**WORK TO COMPLETE**
Could you rewrite the paragraph on the exhibition page that begins "Gina Kalabishis' forthcoming exhibition" as a shorter version that keeps its main facts?

**PAGE EXCERPT**
Exhibitions / The Flying Gardeners
03.08.2021 to 21.08.2021
The Flying Gardeners, Flinders Lane Gallery
The Flying Gardeners; the bats, birds, bees and butterflies, they sow and grow and even protect our magnificent Australian landscape and it’s inhabitants.
Gina Kalabishis’ forthcoming exhibition pays homage to the activity and work of these engaging pollinators. Capturing stilled moments in time, and with a sense of immediate purpose, her images depict the flurry of their activity and in so doing highlight the fundamental contribution they make to both the ecological and agricultural systems of our world.
The Flying Gardeners
Essay by Sophie Cunningham, 2021
When I was in my twenties I helped my scientist-brother do field work. He spent time with the banksia of Wilson Promontory. Netted trees to try and identify pollinators. Bats, birds, marsupials, insects, wind? All of the above? His next project was looking at the reproductive ecology of a rainforest palm in Costa Rica. I visited a couple of times and helped out once again. That work was to develop a model for understanding how the success of a plant is influenced by the animals that it interacts with. It was when I walked through the forests of La Selva in Costa Rica that I first saw hummingbirds: so tiny I thought they were colourful bumblebees. I thought of those hummingbirds when I looked at Gina’s paintings of regent and blue-faced honeyeaters — the delicate curved spine of a beak designed to dip into bottlebrush and the flowers of eucalyptus. The regent honeyeater is now endangered — there are only a few hundred left in the wild. Some species of bat, butterfly and bee are similarly endangered. To lose these creatures is to lose the work they do in keeping entire ecosystems alive; in feeding us.

**PROVIDED DATA**
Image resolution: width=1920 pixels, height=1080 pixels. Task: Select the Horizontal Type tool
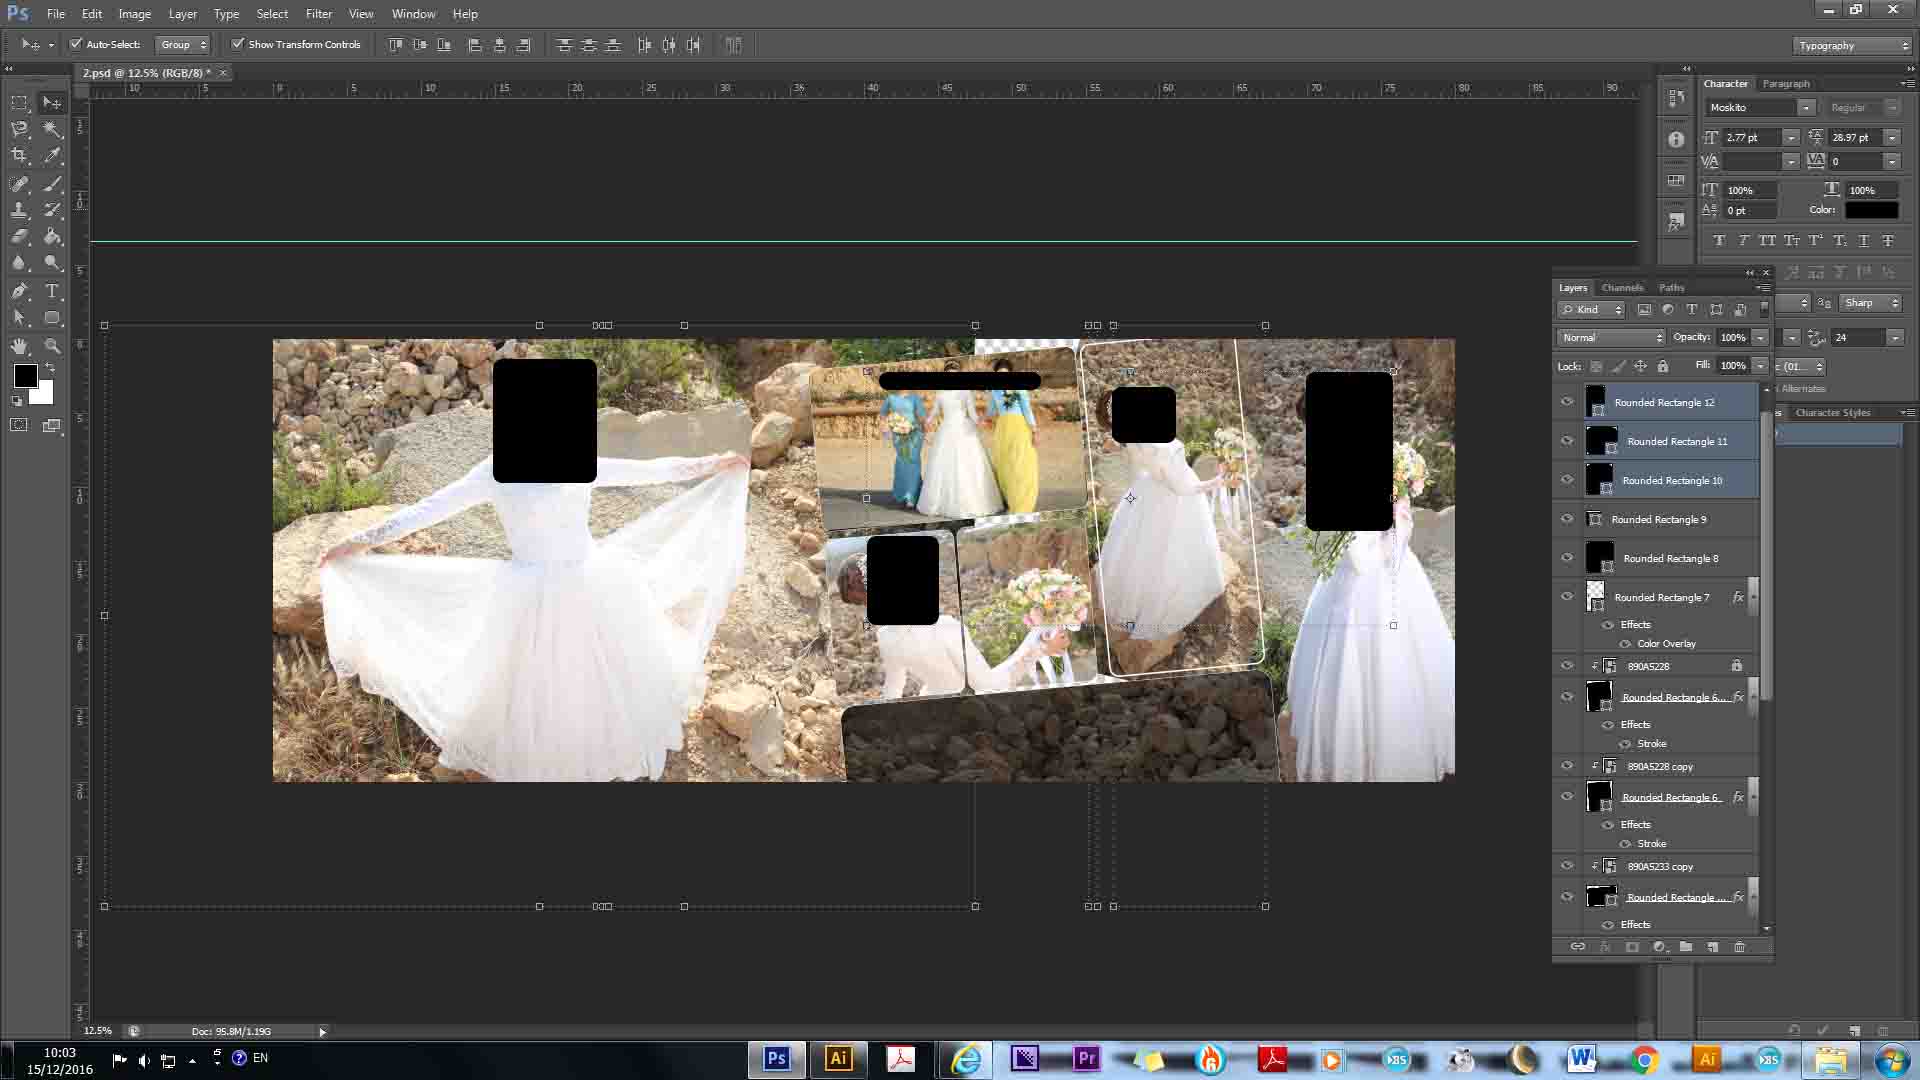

**ANSWER TO THIS TASK**
Gina Kalabishis' upcoming exhibition honors pollinators and their work. Her images freeze moments of their busy, purposeful activity, showing how essential they are to the world's ecological and agricultural systems.